◆ **Challenge**: Format each line of the data below as one string in a JSON list, leaving out blank lines.

(Stored data)
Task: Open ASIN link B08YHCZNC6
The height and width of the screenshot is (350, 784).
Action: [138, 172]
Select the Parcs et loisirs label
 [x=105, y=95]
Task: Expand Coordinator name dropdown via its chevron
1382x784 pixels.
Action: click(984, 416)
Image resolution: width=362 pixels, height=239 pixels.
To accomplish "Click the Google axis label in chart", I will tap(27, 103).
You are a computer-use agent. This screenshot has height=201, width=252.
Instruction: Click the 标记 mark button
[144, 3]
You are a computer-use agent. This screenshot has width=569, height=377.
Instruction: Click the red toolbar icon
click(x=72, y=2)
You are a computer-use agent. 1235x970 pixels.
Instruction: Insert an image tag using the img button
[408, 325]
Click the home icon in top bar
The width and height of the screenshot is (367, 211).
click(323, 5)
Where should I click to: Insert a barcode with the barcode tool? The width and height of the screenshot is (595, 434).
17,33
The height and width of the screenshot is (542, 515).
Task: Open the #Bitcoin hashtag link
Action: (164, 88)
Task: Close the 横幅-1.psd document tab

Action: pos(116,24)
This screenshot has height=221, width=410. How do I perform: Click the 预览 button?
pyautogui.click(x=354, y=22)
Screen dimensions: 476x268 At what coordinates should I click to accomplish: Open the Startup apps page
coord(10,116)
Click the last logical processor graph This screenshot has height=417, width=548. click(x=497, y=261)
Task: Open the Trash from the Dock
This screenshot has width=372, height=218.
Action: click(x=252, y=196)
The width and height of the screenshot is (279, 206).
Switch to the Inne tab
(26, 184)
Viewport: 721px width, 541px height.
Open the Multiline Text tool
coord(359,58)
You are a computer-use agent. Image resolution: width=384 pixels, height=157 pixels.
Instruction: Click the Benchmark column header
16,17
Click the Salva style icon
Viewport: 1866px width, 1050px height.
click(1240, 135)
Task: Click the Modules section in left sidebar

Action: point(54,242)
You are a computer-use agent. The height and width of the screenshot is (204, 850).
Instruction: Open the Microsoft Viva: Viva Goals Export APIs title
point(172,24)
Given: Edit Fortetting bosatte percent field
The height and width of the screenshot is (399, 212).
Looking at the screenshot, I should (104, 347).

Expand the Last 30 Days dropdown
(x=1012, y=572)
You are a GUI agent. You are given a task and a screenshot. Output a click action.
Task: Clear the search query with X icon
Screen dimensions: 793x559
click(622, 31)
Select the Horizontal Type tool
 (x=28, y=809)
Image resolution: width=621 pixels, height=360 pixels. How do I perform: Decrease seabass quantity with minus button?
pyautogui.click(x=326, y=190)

◆ **Expected answer**:
[
  "Task: Open ASIN link B08YHCZNC6",
  "The height and width of the screenshot is (350, 784).",
  "Action: [138, 172]",
  "Select the Parcs et loisirs label",
  " [x=105, y=95]",
  "Task: Expand Coordinator name dropdown via its chevron",
  "1382x784 pixels.",
  "Action: click(984, 416)",
  "Image resolution: width=362 pixels, height=239 pixels.",
  "To accomplish \"Click the Google axis label in chart\", I will tap(27, 103).",
  "You are a computer-use agent. This screenshot has height=201, width=252.",
  "Instruction: Click the 标记 mark button",
  "[144, 3]",
  "You are a computer-use agent. This screenshot has width=569, height=377.",
  "Instruction: Click the red toolbar icon",
  "click(x=72, y=2)",
  "You are a computer-use agent. 1235x970 pixels.",
  "Instruction: Insert an image tag using the img button",
  "[408, 325]",
  "Click the home icon in top bar",
  "The width and height of the screenshot is (367, 211).",
  "click(323, 5)",
  "Where should I click to: Insert a barcode with the barcode tool? The width and height of the screenshot is (595, 434).",
  "17,33",
  "The height and width of the screenshot is (542, 515).",
  "Task: Open the #Bitcoin hashtag link",
  "Action: (164, 88)",
  "Task: Close the 横幅-1.psd document tab",
  "Action: pos(116,24)",
  "This screenshot has height=221, width=410. How do I perform: Click the 预览 button?",
  "pyautogui.click(x=354, y=22)",
  "Screen dimensions: 476x268 At what coordinates should I click to accomplish: Open the Startup apps page",
  "coord(10,116)",
  "Click the last logical processor graph This screenshot has height=417, width=548. click(x=497, y=261)",
  "Task: Open the Trash from the Dock",
  "This screenshot has width=372, height=218.",
  "Action: click(x=252, y=196)",
  "The width and height of the screenshot is (279, 206).",
  "Switch to the Inne tab",
  "(26, 184)",
  "Viewport: 721px width, 541px height.",
  "Open the Multiline Text tool",
  "coord(359,58)",
  "You are a computer-use agent. Image resolution: width=384 pixels, height=157 pixels.",
  "Instruction: Click the Benchmark column header",
  "16,17",
  "Click the Salva style icon",
  "Viewport: 1866px width, 1050px height.",
  "click(1240, 135)",
  "Task: Click the Modules section in left sidebar",
  "Action: point(54,242)",
  "You are a computer-use agent. The height and width of the screenshot is (204, 850).",
  "Instruction: Open the Microsoft Viva: Viva Goals Export APIs title",
  "point(172,24)",
  "Given: Edit Fortetting bosatte percent field",
  "The height and width of the screenshot is (399, 212).",
  "Looking at the screenshot, I should (104, 347).",
  "Expand the Last 30 Days dropdown",
  "(x=1012, y=572)",
  "You are a GUI agent. You are given a task and a screenshot. Output a click action.",
  "Task: Clear the search query with X icon",
  "Screen dimensions: 793x559",
  "click(622, 31)",
  "Select the Horizontal Type tool",
  " (x=28, y=809)",
  "Image resolution: width=621 pixels, height=360 pixels. How do I perform: Decrease seabass quantity with minus button?",
  "pyautogui.click(x=326, y=190)"
]